A sheriff’s deputy in a tan uniform stared back, face like stone.
“What’s going on? I’m a cop!” Vasquez said, showing his badge.
The deputy’s gaze didn’t budge. “Don’t care. Got a writ of possession. You’re evicted, buddy. You gotta go. Now.”
Vasquez’s chest caved in.
He shut the door long enough to shove his few belongings into a garbage bag.
He gathered his important papers, a handful of clothes, a stack of unpaid bills, and the framed photo of him and his parents at a Braves game.
He passed Mrs. Zellman in the hall, who stood there with her arms crossed over her bony chest.
“I’m gonna sue you for the rest of my rent, believe that.”

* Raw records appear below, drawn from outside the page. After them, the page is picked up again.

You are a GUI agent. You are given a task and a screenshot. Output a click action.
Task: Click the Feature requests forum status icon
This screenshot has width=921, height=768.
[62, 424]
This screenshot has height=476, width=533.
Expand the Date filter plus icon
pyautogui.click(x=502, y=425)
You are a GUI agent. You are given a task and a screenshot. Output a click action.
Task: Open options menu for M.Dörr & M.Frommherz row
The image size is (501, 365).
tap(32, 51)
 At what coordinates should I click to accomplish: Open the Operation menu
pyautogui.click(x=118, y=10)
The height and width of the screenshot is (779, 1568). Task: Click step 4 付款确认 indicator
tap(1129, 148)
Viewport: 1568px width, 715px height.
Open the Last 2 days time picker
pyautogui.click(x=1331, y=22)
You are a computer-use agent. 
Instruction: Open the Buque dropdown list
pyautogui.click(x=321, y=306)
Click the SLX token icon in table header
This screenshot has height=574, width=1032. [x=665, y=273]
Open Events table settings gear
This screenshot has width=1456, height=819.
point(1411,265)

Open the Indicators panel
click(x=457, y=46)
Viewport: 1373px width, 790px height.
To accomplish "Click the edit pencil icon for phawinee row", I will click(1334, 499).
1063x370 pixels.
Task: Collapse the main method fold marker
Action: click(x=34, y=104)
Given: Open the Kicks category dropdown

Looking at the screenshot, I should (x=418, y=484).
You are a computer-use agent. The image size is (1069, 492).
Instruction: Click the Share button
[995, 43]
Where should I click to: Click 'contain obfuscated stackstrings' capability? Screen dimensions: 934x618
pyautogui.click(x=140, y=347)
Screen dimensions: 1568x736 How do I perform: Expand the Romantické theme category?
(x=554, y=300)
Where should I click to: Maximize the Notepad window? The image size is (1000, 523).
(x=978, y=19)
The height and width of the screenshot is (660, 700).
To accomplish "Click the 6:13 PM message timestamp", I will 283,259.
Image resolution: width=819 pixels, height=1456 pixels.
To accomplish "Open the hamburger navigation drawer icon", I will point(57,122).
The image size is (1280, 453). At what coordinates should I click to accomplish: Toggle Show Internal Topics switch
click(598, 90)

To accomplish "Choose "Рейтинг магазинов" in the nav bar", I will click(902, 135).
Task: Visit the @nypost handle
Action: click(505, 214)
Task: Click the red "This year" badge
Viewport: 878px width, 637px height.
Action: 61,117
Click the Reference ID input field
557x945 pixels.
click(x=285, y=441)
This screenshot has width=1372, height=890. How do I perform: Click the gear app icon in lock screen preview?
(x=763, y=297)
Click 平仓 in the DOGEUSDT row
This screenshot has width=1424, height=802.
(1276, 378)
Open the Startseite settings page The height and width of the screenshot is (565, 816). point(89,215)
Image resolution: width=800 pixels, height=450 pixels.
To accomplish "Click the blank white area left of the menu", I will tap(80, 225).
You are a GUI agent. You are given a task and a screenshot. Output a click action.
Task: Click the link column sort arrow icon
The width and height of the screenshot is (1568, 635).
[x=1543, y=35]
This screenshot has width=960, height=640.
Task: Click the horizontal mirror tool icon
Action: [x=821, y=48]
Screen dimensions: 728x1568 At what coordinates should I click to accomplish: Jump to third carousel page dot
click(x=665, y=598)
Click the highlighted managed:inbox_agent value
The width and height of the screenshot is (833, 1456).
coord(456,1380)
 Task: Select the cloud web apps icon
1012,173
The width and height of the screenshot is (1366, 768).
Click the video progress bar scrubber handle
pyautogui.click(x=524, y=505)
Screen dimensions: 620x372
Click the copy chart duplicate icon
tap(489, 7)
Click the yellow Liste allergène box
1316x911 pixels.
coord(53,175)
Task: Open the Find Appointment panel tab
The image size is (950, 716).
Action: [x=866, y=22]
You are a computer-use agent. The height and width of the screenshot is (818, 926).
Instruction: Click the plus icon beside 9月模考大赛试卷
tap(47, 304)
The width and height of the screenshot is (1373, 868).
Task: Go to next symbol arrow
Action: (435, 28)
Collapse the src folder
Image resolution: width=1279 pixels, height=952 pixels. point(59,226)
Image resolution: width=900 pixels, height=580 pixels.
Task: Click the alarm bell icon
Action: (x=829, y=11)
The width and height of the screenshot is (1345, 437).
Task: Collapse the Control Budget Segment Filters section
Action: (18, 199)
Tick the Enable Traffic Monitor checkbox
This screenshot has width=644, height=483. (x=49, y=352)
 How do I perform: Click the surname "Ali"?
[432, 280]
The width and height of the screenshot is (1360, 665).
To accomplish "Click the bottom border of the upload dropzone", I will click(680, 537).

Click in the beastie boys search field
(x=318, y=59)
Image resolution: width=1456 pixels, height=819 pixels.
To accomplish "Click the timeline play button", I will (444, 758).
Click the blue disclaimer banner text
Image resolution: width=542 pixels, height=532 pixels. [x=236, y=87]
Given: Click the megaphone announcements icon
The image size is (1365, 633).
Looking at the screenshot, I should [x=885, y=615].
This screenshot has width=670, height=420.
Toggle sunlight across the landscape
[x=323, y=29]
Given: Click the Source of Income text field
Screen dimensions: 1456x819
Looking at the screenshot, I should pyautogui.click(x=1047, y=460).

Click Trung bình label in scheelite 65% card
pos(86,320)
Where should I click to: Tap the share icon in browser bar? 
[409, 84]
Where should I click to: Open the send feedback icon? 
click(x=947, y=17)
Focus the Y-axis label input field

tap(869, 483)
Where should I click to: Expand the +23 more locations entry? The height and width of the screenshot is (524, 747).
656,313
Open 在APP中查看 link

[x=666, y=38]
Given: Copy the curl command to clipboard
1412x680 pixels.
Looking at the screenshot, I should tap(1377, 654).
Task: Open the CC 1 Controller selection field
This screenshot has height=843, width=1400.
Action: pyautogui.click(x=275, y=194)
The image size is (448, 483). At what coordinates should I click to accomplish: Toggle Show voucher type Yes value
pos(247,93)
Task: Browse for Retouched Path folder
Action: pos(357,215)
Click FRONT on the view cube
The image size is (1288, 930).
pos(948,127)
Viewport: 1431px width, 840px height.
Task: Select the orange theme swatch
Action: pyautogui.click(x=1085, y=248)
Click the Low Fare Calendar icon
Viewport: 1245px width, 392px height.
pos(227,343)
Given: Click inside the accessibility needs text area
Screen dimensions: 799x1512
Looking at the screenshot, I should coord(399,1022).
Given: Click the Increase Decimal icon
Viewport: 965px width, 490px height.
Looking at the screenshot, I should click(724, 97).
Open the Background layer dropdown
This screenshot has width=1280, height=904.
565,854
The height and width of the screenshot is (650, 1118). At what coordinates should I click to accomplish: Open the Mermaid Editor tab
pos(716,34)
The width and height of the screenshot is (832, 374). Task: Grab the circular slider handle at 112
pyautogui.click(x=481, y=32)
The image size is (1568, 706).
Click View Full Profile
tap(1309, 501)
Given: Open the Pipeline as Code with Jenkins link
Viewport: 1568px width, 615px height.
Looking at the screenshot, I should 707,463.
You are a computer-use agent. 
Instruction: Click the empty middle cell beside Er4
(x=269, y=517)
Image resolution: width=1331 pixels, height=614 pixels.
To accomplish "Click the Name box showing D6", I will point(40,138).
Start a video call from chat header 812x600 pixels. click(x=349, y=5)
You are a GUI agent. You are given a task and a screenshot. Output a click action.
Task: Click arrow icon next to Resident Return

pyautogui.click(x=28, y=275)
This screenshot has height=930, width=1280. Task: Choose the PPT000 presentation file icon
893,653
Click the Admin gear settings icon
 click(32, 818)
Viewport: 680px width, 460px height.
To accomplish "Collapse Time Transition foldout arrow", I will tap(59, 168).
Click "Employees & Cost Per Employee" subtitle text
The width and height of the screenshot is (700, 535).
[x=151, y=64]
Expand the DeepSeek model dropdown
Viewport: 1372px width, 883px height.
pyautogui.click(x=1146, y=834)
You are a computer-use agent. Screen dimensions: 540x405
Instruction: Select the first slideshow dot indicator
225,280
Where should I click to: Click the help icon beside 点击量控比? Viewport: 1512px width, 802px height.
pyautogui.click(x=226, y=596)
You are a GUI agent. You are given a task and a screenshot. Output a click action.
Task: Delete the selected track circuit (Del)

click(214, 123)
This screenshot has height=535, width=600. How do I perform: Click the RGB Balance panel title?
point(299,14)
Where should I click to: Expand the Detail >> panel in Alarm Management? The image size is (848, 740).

Vasquez ignored her and trudged outside, breath steaming in the frigid night air.
He hoped he had enough gas to find a motel nearby and get to work.
The motel lobby smelled like Pine-Sol and depression.
A scratched plastic sign above the bulletproof glass read No Refunds After Thirty Minutes.
A man in a pleather coat stood counting cash beside a mostly empty vending machine while a few women leaned against the wall, glaring at Vasquez like he was interrupting business.
He’d be sure to change in and out of his uniform at the station for his own safety. This didn’t look like an establishment that welcomed law enforcement officers.
He took out a cash advance on his last credit card he’d been saving for emergencies, since the motel was cash only for rooms.
The place was a literal shithole.
Walls stained with old splashes of something dark. Cigarette burns riddled the carpet, and the sink faucet rattled like it might snap off if twisted too hard. The tub was so filthy he’d need shower shoes to avoid gangrene.
He dropped onto the bed and lowered his head into his hands. It wasn’t long before the headboard next door began to slam rhythmically into the wall.
Fuck my life.
He yawned and checked his watch. By the time he’d dumped his stuff inside, it was less than an hour until his shift.
No point in lying down. He supposed he’d rest when he was dead.
Lawson (Law) Sheppard
Law hunched over Wes’s workbench in the basement, sweat beading along his hairline despite the cool air seeping through the decades-old window.
The glow of the industrial lamp above him cast unappreciative shadows across the scattered blueprints.
He squinted at the pages.
Wes’s chicken-scratch, slanted handwriting was almost impossible to decipher. It was littered with technical terms and measurements in metric and imperial, like Wes couldn’t decide which system he preferred.
Law tried following a line of circuitry on the paper with his finger, until it forked into three different paths, each labeled with Wes’s cryptic shorthand.